Editorials in the international media, understandably, aren’t gushing their gut out about Obama’s win. The intellectual mood is sober — more warning about the close shave — than giddily euphoric about it.
The Guardian captures the mood right when it says in the blurb of its opinion piece: “His victory wasn’t big. It wasn’t pretty. It certainly wasn’t inspirational in the way that his win in 2008 was. But it was a win all the same.”
Though it calls Obama’s win ‘good for the world’ it also admits that at places his victory was almost ‘wafer thin’. The publication which credits Romney with almost succeeding in making Obama a ‘one-time’ President sums up the reasons behind Obama’s victory thus:
In the end Mr Obama owes his second term more to his vast campaign war chest and the ruthless professionalism of his get-out-the-vote machine than he did first time around, when hope and idealism did more to carry him to the White House. It is clear that the ground campaign at local level must have made the difference in the key contests yesterday.
The Huffingtonpost.com too notes, how a brilliantly-knit campaign which re-focused Obama’s interests as that which promote America as a ‘multiracial, multi-ethnic, global in outlook’ nation, clinched a second term for the American President. Howard Fineman says on the portal:
Obama reached out not only racially and ethnically, but in terms of lifestyle.

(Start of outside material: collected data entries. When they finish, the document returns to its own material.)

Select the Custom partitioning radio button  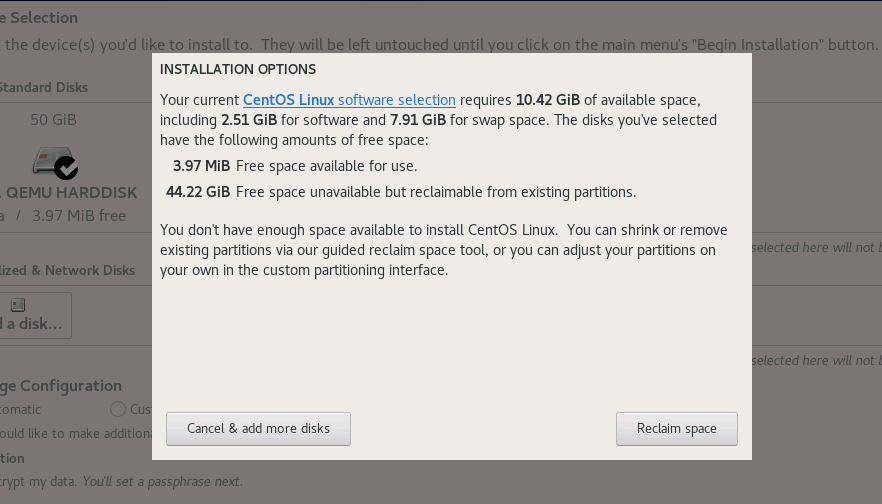(118, 409)
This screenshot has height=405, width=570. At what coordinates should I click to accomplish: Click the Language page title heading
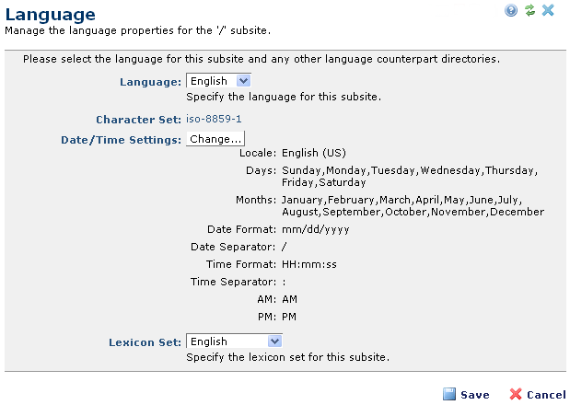tap(50, 15)
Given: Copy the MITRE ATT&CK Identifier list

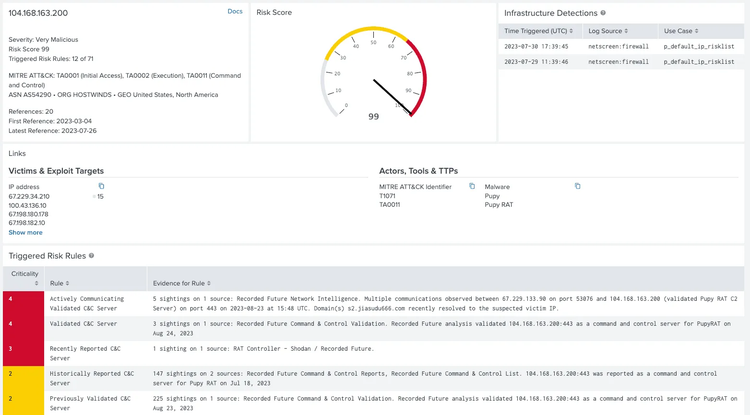Looking at the screenshot, I should pyautogui.click(x=472, y=186).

Analysts made fun of, and Republicans derided, his campaign’s focus on discrete demographic and social slices of the electorate, including gays and lesbians. But the message was one about the future, not the American past.
The New York Times observes how, unlike in 2008, one cannot say that this was an election that brought the nation together. In fact, the voting factions were more visible in this year’s poll than any. The NYT points out:
President Obama’s dramatic re-election victory was not a sign that a fractured nation had finally come together on Election Day. But it was a strong endorsement of economic policies that stress job growth, health care reform, tax increases and balanced deficit reduction — and of moderate policies on immigration, abortion and same-sex marriage.

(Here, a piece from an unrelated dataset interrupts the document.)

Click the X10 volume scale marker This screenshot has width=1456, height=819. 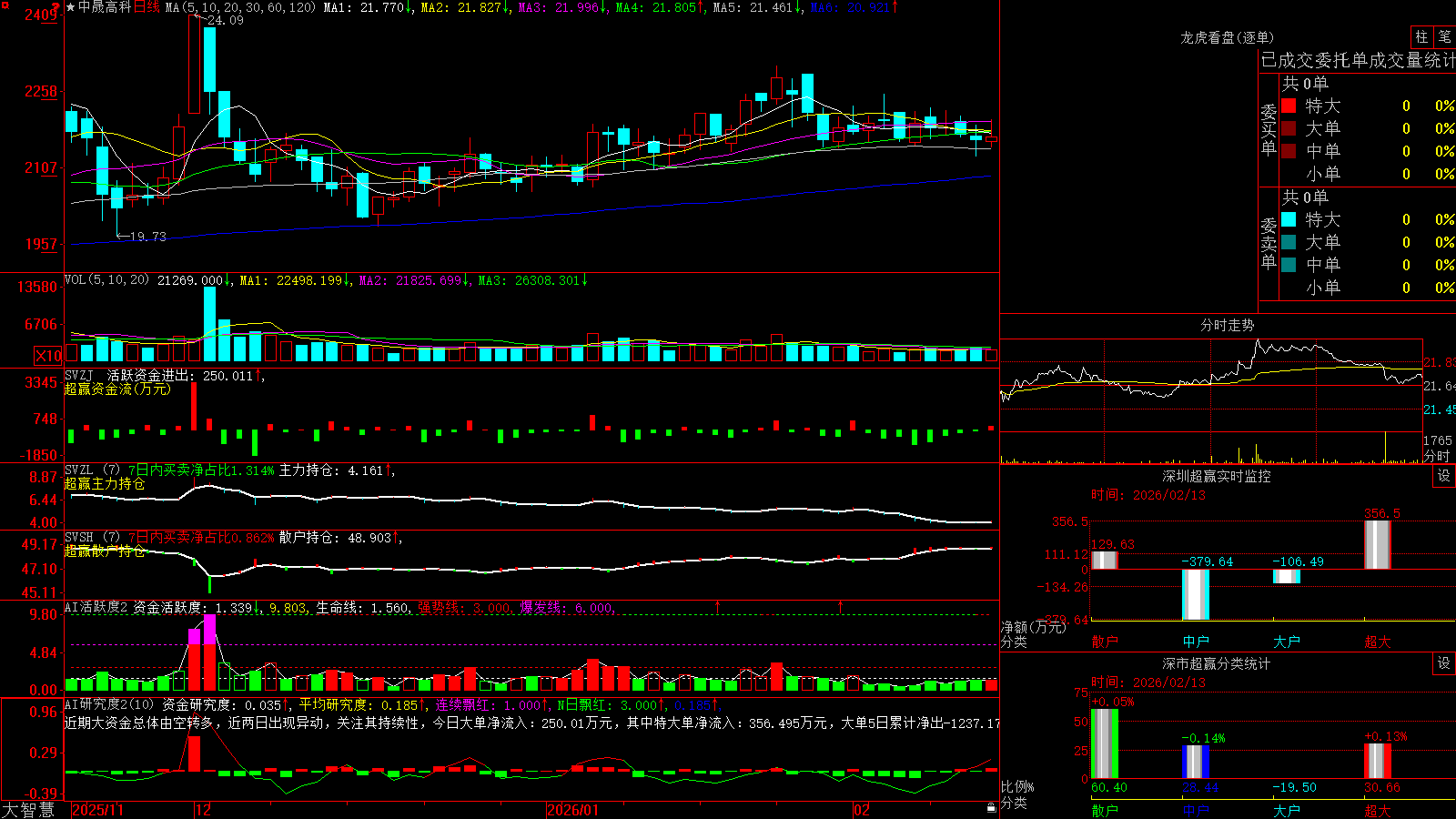(48, 356)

Washington Post , which has mostly been critical of Obama’s governance, says that after spending four years testing waters in the politics of running a government, Obama’s should finally now show all the lessons he has learnt and finally bridge the divide between ideology and practice, that they feel was apparent in his first term as a President. The publication’s editorial board says:
Perhaps more important is whether Mr. Obama will demonstrate more willingness — more bravery, actually — to take on issues he ducked the first time around: reforming entitlements, particularly Medicare, and reducing the unsustainable debt.
Obama in his acceptance speech acceded to the fact that the last session had been difficult and ‘depressing’, and Washington Post concludes echoing what is on the mind of several Americans and most America-watchers — “Mr Obama’s victory Tuesday felt less momentous, but it allows him the opportunity to fill in the blanks of a still uncertain legacy.”